Thread: Re: [COMMITTERS] pgsql: Add notion of a "transform function" that can simplify function

Robert Haas <rhaas@postgresql.org> writes:
> Add notion of a "transform function" that can simplify function calls.

Why exactly was this thought to be a good idea:

> * A NULL original expression disables use of transform functions while
> * retaining all other behaviors.

AFAICT that buys nothing except to greatly complicate the API
specification for simplify_function, something that is now proving
problematic for Marti's requested refactoring [1].  If it's
inappropriate for a transform function to modify a CoerceViaIO call,
surely the transform function can be expected to know that.
        regards, tom lane

[1] http://archives.postgresql.org/pgsql-hackers/2012-03/msg00694.php


On Fri, Mar 23, 2012 at 10:55 AM, Tom Lane <tgl@sss.pgh.pa.us> wrote:
> Robert Haas <rhaas@postgresql.org> writes:
>> Add notion of a "transform function" that can simplify function calls.
>
> Why exactly was this thought to be a good idea:
>
>> * A NULL original expression disables use of transform functions while
>> * retaining all other behaviors.
>
> AFAICT that buys nothing except to greatly complicate the API
> specification for simplify_function, something that is now proving
> problematic for Marti's requested refactoring [1].  If it's
> inappropriate for a transform function to modify a CoerceViaIO call,
> surely the transform function can be expected to know that.

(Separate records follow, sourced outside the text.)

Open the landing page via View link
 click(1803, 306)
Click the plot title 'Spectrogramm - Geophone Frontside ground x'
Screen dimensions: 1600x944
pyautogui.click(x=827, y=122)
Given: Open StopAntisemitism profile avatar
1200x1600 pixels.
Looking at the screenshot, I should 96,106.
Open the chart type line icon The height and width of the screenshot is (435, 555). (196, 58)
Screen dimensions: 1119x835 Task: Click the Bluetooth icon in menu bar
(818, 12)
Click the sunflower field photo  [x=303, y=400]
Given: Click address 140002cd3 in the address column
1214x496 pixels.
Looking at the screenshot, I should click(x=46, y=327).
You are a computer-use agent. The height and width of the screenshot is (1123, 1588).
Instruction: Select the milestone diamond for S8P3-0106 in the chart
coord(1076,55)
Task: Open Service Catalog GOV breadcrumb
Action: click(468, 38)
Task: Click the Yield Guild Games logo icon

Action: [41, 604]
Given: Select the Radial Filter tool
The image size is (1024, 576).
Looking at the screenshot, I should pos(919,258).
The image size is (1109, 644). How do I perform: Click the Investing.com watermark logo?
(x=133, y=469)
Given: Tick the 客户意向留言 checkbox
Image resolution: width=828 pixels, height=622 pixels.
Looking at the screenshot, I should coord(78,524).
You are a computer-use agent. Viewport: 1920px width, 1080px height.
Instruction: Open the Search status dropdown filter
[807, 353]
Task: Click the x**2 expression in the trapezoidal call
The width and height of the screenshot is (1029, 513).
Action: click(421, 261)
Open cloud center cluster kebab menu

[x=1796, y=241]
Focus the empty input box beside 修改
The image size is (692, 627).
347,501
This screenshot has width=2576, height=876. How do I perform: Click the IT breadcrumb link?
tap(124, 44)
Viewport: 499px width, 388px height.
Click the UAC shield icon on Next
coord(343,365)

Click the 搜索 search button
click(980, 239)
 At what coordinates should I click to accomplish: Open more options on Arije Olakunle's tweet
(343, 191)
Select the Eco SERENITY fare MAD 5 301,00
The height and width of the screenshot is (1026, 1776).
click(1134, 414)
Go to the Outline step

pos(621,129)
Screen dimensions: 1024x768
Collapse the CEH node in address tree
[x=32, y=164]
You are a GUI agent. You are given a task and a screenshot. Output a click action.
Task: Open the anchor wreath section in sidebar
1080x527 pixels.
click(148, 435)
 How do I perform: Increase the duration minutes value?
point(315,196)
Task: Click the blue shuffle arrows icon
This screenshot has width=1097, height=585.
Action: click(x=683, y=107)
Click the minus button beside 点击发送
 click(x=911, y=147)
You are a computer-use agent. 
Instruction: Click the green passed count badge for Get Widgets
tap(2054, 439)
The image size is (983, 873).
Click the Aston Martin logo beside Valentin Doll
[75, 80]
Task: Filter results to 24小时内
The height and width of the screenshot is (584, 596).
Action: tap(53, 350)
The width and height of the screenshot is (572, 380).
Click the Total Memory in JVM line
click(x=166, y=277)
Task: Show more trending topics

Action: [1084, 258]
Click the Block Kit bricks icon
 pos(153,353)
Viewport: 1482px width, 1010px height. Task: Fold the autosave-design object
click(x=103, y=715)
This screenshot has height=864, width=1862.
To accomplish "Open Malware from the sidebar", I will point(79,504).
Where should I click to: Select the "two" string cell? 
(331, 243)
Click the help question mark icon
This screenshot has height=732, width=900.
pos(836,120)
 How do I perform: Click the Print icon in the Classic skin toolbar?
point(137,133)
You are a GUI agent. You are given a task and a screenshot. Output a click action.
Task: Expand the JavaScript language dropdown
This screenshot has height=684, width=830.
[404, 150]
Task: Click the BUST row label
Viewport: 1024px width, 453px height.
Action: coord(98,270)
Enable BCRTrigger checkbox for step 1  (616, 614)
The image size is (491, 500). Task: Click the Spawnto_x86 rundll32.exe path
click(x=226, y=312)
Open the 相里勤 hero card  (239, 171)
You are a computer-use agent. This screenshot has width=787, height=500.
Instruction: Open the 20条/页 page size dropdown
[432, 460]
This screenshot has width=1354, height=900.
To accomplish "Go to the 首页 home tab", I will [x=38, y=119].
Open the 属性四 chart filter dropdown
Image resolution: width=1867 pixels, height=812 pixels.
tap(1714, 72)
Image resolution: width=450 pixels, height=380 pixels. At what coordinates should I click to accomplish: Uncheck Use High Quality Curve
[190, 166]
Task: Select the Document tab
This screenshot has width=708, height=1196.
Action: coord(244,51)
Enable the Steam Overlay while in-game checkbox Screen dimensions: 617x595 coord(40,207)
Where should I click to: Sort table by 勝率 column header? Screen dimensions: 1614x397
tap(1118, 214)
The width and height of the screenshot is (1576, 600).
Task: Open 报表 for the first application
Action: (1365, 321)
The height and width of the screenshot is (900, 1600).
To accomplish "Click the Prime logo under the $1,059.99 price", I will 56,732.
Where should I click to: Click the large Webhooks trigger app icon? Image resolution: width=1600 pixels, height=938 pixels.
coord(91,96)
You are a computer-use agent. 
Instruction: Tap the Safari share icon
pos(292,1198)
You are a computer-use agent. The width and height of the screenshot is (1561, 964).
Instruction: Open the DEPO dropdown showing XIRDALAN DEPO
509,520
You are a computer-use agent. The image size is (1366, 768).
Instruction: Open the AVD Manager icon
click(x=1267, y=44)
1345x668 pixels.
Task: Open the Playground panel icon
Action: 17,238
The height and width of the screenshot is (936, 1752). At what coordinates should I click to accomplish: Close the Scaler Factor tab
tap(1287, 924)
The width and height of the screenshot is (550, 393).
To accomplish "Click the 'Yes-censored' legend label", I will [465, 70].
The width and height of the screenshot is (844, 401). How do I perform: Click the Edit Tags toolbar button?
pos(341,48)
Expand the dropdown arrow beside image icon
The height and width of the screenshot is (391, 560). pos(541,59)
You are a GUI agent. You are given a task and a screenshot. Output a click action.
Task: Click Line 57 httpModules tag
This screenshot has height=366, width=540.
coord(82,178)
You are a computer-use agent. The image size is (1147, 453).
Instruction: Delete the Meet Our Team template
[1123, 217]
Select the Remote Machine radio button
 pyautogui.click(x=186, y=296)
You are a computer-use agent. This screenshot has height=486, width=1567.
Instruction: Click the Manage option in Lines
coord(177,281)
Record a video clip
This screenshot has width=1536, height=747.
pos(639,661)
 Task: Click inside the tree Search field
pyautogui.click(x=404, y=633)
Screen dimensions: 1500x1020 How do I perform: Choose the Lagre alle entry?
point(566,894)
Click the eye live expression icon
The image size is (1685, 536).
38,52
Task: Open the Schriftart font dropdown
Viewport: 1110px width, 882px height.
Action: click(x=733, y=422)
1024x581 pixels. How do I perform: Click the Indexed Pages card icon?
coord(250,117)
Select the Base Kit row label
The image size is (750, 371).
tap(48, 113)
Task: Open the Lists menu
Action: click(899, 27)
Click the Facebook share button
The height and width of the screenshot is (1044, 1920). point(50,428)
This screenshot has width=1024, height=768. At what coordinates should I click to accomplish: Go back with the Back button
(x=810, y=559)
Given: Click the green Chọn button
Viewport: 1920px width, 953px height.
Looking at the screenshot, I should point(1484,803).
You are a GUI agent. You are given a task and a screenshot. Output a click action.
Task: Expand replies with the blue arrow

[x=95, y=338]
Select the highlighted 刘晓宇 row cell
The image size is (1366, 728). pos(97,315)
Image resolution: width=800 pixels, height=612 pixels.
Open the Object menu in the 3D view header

I assumed that we were merely trying to avoid forcing the caller to
provide the expression tree if they didn't have it handy, and that the
comment was merely making allowance for the fact that someone might
want to do such a thing.

--
Robert Haas
EnterpriseDB: http://www.enterprisedb.com
The Enterprise PostgreSQL Company


On Fri, Mar 23, 2012 at 10:55:52AM -0400, Tom Lane wrote:
> Robert Haas <rhaas@postgresql.org> writes:
> > Add notion of a "transform function" that can simplify function calls.
> 
> Why exactly was this thought to be a good idea:
> 
> > * A NULL original expression disables use of transform functions while
> > * retaining all other behaviors.

We last spoke of that idea here, albeit in minimal detail:
http://archives.postgresql.org/pgsql-hackers/2011-06/msg00918.php

> AFAICT that buys nothing except to greatly complicate the API
> specification for simplify_function, something that is now proving
> problematic for Marti's requested refactoring [1].  If it's
> inappropriate for a transform function to modify a CoerceViaIO call,
> surely the transform function can be expected to know that.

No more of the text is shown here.